BEGIN PROVIDED INFORMATION
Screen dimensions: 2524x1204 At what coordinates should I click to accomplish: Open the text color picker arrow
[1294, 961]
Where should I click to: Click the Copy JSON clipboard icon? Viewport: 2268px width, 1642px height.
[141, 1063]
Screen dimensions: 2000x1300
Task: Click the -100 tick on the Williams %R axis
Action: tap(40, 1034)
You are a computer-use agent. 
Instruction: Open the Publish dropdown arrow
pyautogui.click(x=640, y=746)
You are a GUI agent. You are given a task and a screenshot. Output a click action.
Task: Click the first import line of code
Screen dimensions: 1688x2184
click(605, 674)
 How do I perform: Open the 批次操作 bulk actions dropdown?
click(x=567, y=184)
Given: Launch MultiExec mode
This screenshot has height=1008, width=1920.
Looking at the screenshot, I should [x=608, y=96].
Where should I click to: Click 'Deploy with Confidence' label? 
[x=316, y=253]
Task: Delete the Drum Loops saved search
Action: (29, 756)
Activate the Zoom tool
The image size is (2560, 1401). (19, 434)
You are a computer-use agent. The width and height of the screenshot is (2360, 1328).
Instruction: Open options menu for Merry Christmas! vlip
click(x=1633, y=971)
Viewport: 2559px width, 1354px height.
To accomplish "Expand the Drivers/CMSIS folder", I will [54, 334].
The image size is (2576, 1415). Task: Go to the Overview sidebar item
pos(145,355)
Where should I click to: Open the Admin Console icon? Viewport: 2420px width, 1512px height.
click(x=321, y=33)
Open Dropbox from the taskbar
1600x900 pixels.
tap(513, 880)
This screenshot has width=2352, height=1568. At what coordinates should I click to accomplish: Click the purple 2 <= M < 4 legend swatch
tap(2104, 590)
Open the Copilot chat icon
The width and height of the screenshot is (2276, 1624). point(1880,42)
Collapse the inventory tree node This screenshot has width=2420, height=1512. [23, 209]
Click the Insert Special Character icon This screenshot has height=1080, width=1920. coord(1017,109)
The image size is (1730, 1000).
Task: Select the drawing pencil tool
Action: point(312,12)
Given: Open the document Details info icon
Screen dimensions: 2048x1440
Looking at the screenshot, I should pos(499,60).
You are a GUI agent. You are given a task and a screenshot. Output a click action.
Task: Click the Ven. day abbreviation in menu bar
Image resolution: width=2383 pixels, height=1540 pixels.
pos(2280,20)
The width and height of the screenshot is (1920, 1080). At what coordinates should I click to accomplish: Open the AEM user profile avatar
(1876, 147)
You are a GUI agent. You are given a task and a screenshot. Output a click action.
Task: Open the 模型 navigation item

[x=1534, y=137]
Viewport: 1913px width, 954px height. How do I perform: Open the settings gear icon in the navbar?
END PROVIDED INFORMATION
- WHAT TO DO
Which lines in the records above contain the string "computer"? Copy each one.

- EXERCISE ANSWER
You are a computer-use agent. 
You are a computer-use agent. The width and height of the screenshot is (2360, 1328).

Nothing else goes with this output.